Presumiblemente, Justino Gonzalo telefoneó de modo precipitado a Vitoria y se interesó de forma rotunda y súbita por el curso de las investigaciones sobre el asesinato del joyero. El subcomisarío no tenía por qué conocer el mensaje privado enviado a la oficina de seguros donde Aurora Sáenz trabajaba, a no ser que él mismo trabajara allí. A medida que el cerco se hacía más asfisiante, y viendo que ya no tenía prácticamente escapatoria, el suboficial de la Policía sería interrogado por sus compañeros y ante ellos mismos se declararía el autor de la muerte de Domingo Martínez Andrés, a quien también había robado el día de autos, a pesar de que se especularon con otras posibilidades alternativas, entre ellas un supuesto affaire sentimental de Justino Gonzalo.

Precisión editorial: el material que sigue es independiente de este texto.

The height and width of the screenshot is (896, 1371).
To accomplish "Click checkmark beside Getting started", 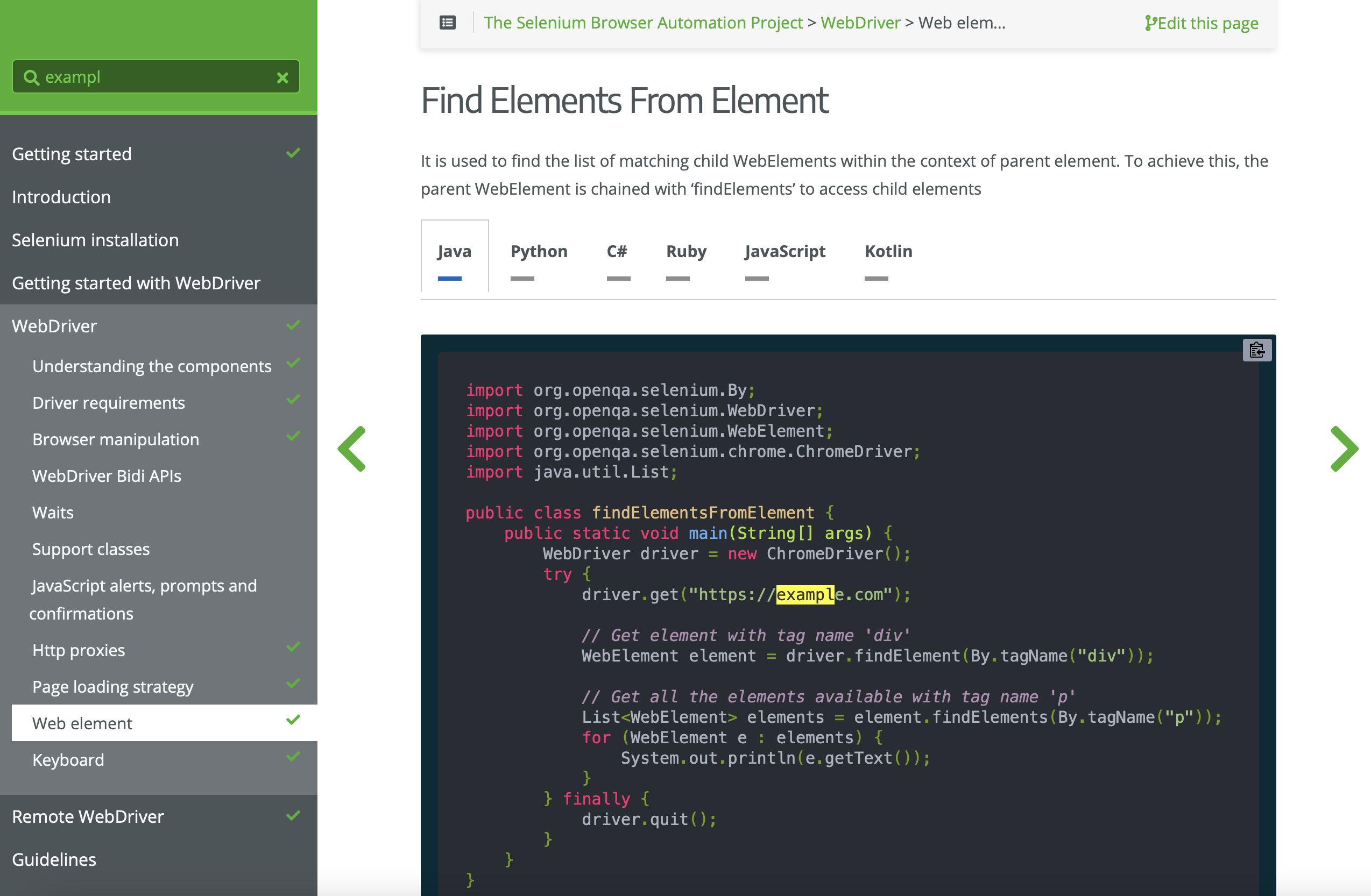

Reconstrucción de los hechos y suicidio
Ocho funcionarios de la policía, de Pamplona, Vitoria y Logroño, le acompañaron al alto de La Herrera. Por deferencia, Justino Gonzalo iba sin esposar. De pronto, intentó zafarse de sus compañeros y se acercó a un talud. Fue neutralizado. Allí mismo se halló una parte del muestrario de las joyas, calibrado entre el 85% y el 90% de lo robado, cuyo volumen total, tasado podría alcanzar los 40 millones de pesetas (240.00 euros al cambio actual).
La otra parte del botín, según dijo Justíno Gonzalo, se hallaba en un paraje próximo al Ebro, muy cerca del castillo de Davalillos, donde el río hace un recodo y se adentra en una zona de remolinos de unos tres metros de profundidad y unos 40 metros de anchura. Allí se desplazó el grupo de policías. Ya en las proximidades, Justino Gonzalo escapó hacia el río y penetró apresuradamente en las aguas. Sus compañeros de la policía aseguran que sí sabía nadar.
De aquella forma trágica, adentrándose en las aguas del Ebro, ponía fin a su propia vida el comisario Justino Gonzalo Ruiz del Río, contando tan solo 45 años de edad, al tiempo que dejaba viuda y tres hijos. Un comisario adscrito a la Jefatura de Policía de Pamplona se lanzó tras él con el propósito de auxiliarlo, pero fue imposible hacerle desistir de su temeraria actitud. A base de golpes y arañazos evitó que le salvasen la vida, que se perdía en las caudalosas aguas de uno de los famosos ríos de la geografía española y que mansamente las deposita en el Mediterráneo.